Everyone must see with his own eyes how his
wife or daughter is abused by others, for they assert that no one can commit sin below his girdle.
That is their belief.”
Other curious doctrines, “such as that incest is permissible, even when practised on the altar, that no one has the right to refuse consent, that Christ risen from the dead had intercourse
with Magdalena, etc., all indicate the deterioration and confusion of moral ideas caused by the great plagues, particularly that of 1348.”
In short, according to the Brethren of the Free Spirit, every man is his own messiah.
Sex with a Stranger
The Church did its best to stamp out these beliefs by sword and fire, but it still took three centuries.
And even when the Free Spirits had been wiped out, the ideas continued
to exert influence.
Around 1550, a man named Klaus Ludwig, who lived in Mulhausen in Germany, formed a church in which members were initiated by having sex with a stranger.
Like so many messiahs,
Ludwig said he was Christ, the son of God, and that these things had been revealed to him.
The sacrament was another name for sex.
Man was bread and woman was wine, and when they made love, this
was Holy Communion.
Children born out such communion were holy.
And the members of his congregation could not be killed.
His sermons ended with the words “Be fruitful and multiply”, and
the congregation made haste to undress and do their best to obey.
Ludwig taught that sexual desire is the prompting of the Holy Spirit, so that if a man feels desire for any woman, he should regard it as a message from God.
If, of course, the woman happened to
be a member of Ludwig’s “Chriesterung” (or Bloodfriends), then it was her duty to help him obey the will of the Lord, even if she was another man’s wife.
Ludwig told the Bloodfriends to observe great secrecy and to behave like other people.
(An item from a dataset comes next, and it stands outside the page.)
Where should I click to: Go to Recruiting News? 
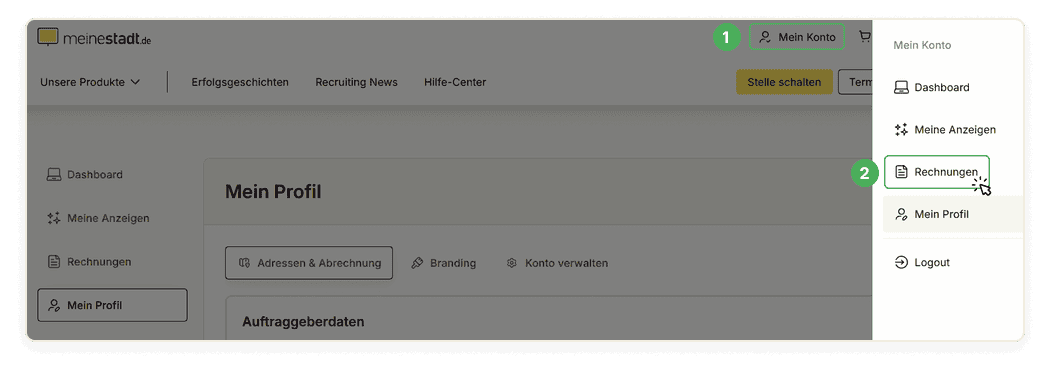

But no doubt some of his congregation were eager to make converts of husbands with attractive wives.
Like
the congregation in the medieval story, the Bloodfriends were found out and put on trial, although Ludwig himself escaped.
One member of the Council of Twelve Judges admitted that he had celebrated
Holy Communion with sixteen different women.
Three Bloodfriends were executed, and the others were re-converted to a more conventional form of Christianity.
Sabbatai Zevi
One of the most remarkable of all the “messiahs” was a Turkish Jew named Sabbatai Zevi (pronounced Shabtight Svy), who at one point seemed about to become one of
the most powerful kings in Europe.
Sabbatai was the son of a wealthy merchant of Smyrna (now Izmir) on the coast of Turkey.
Born in 1626, he was always of a deeply religious disposition; he spent hours in prayer, and at the age
of sixteen, decided to observe a permanent fast, which lasted for six years.
He permitted himself to be married to a girl whom his parents chose, but the marriage was never consummated, and she
divorced him.
The same thing happened to a second wife.
He was what would nowadays be called a manic depressive, experiencing periods of immense joy and elation, followed by days of suicidal
gloom.
In 1648, when Sabbatai was twenty-two a great tragedy occurred across the sea in Poland.
The fierce Cossacks of the Ukraine rose against the Polish landlords.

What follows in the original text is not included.